:: Source excerpt ::

--- Begin ---

Re: PDFBox regression tests?

Posted by Tilman Hausherr <TH...@t-online.de>.
Am 12.08.2020 um 23:21 schrieb Tim Allison:
> All,
>    Apologies for my delay...
>
> Reports are here:
> https://corpora.tika.apache.org/base/reports/pdfbox-2_0_21-20200810-reports.tgz
>
> I haven't had a chance to look at the reports yet. :(
>
> I tried to update the instructions for running the process on the vm.
> Please let me know if you have any questions, or if I need to make
> improvements.


Thanks, it looks good that there are no show stoppers, i.e. thumbs up 
from me.

But the tika problem is still there, although less. It is gone for the 
file I mentioned (or the file wasn't in the test), but not for others, e.g.

commoncrawl3/6V/6VTB5IUKXBFA3JZPJBUPVSRY7L56K6LE

commoncrawl3/5I/5I6STZEO5W25GPETYGLCDLIB6OKQXCIG

Tilman



>
> Thank you.

--- End ---

:: Dataset extract ::
--- Begin ---

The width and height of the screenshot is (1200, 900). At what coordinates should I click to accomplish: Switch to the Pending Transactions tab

--- End ---
--- Begin ---

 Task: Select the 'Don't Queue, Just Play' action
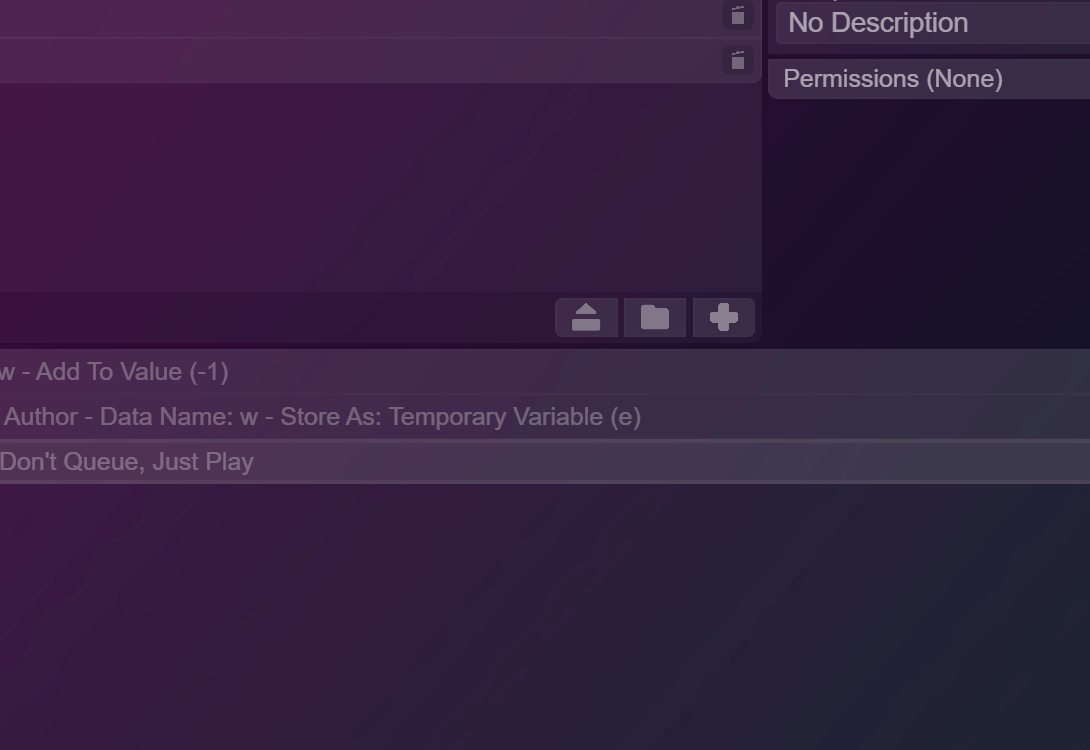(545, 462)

--- End ---

:: Work to do ::
1. In the PDFBox regression tests thread, which problem does Tilman Hausherr say is still there, although less?
2. Set down the portion of the PDFBox thread starting at "Thanks, it looks" and ending at "for others, e.g.".
The listing stands apart from the PDFBox thread.

:: Expected results ::
1. The tika problem.

2.
Thanks, it looks good that there are no show stoppers, i.e. thumbs up 
from me.

But the tika problem is still there, although less. It is gone for the 
file I mentioned (or the file wasn't in the test), but not for others, e.g.